Before a lot of people start saying I should think of the elderly vulnerable, it's a normal cough, so in reality this cough wouldn't be an issue if we didn't have Coronavirus going around.
But we do. This cough may be Corona, so you need to self-isolate.
Even if you are 100% certain that it is an ordinary virus, you need to isolate, because all viruses have the potential to be life-threatening to someone, and with Covid-19 hanging over us, the NHS can't deal with that as well.
I have a primary-aged child with mild asthma. There are children like mine in classrooms up and down the country. In the space of a year, kiddo once managed two ambulance callouts and an exciting weekend stay in hospital attached to an oxygen mask, due to picking up "normal" coughs. At the time, the NHS was there for my child and others in the same boat. Well, mostly there. The second time he had an attack we couldn't treat at home, it was after bedtime on a weekend evening, and there were no ambulances immediately available.

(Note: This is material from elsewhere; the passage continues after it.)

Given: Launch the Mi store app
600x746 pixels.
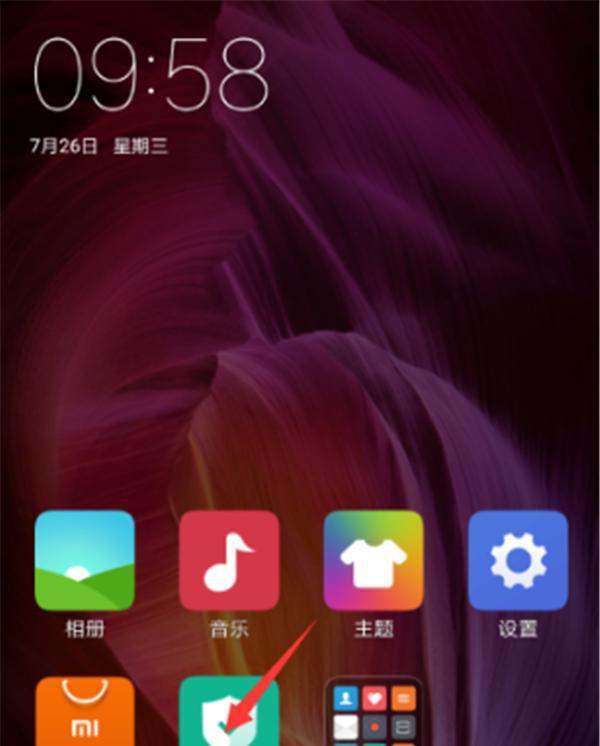Looking at the screenshot, I should [84, 712].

It was terrifying holding him through his struggles to breathe. I will never forget him asking me when the ambulance was going to get there, and having to tell him I didn't know.
I sat there holding him, wondering whether they would get to us in time with a nebuliser. They did get there, thankfully.
The NHS is shortly going to be overwhelmed. There is no capacity spare. Don't pass on your child's cough, because you don't know who's going to get it. Will it be sturdy Timmy, or will it be Jimmy, whose asthma is virally triggered?